*Aim of the exercise*
Print the entries exactly as given.

Given entries START

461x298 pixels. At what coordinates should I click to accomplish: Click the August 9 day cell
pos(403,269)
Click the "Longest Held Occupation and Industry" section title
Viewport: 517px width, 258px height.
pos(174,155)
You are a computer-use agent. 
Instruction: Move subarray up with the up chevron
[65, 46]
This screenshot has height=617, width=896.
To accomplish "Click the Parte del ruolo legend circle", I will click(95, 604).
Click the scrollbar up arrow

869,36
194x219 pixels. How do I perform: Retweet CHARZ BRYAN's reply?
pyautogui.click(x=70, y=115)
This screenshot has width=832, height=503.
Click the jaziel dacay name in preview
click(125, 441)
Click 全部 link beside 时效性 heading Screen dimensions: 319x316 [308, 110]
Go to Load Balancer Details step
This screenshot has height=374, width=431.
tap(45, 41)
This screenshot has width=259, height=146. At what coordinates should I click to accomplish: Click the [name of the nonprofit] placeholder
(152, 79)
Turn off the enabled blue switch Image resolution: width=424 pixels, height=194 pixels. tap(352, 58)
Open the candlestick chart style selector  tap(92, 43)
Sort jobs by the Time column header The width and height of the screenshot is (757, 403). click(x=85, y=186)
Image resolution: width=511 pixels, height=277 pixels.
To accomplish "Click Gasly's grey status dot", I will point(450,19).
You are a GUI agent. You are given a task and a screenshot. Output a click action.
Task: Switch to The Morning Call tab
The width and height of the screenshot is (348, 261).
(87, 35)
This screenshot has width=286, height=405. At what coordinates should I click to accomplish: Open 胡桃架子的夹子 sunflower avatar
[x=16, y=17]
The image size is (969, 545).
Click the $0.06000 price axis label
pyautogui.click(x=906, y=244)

Given entries END

*Exercise solution*
461x298 pixels. At what coordinates should I click to accomplish: Click the August 9 day cell
pos(403,269)
Click the "Longest Held Occupation and Industry" section title
Viewport: 517px width, 258px height.
pos(174,155)
You are a computer-use agent. 
Instruction: Move subarray up with the up chevron
[65, 46]
This screenshot has height=617, width=896.
To accomplish "Click the Parte del ruolo legend circle", I will click(95, 604).
Click the scrollbar up arrow

869,36
194x219 pixels. How do I perform: Retweet CHARZ BRYAN's reply?
pyautogui.click(x=70, y=115)
This screenshot has width=832, height=503.
Click the jaziel dacay name in preview
click(125, 441)
Click 全部 link beside 时效性 heading Screen dimensions: 319x316 [308, 110]
Go to Load Balancer Details step
This screenshot has height=374, width=431.
tap(45, 41)
This screenshot has width=259, height=146. At what coordinates should I click to accomplish: Click the [name of the nonprofit] placeholder
(152, 79)
Turn off the enabled blue switch Image resolution: width=424 pixels, height=194 pixels. tap(352, 58)
Open the candlestick chart style selector  tap(92, 43)
Sort jobs by the Time column header The width and height of the screenshot is (757, 403). click(x=85, y=186)
Image resolution: width=511 pixels, height=277 pixels.
To accomplish "Click Gasly's grey status dot", I will point(450,19).
You are a GUI agent. You are given a task and a screenshot. Output a click action.
Task: Switch to The Morning Call tab
The width and height of the screenshot is (348, 261).
(87, 35)
This screenshot has width=286, height=405. At what coordinates should I click to accomplish: Open 胡桃架子的夹子 sunflower avatar
[x=16, y=17]
The image size is (969, 545).
Click the $0.06000 price axis label
pyautogui.click(x=906, y=244)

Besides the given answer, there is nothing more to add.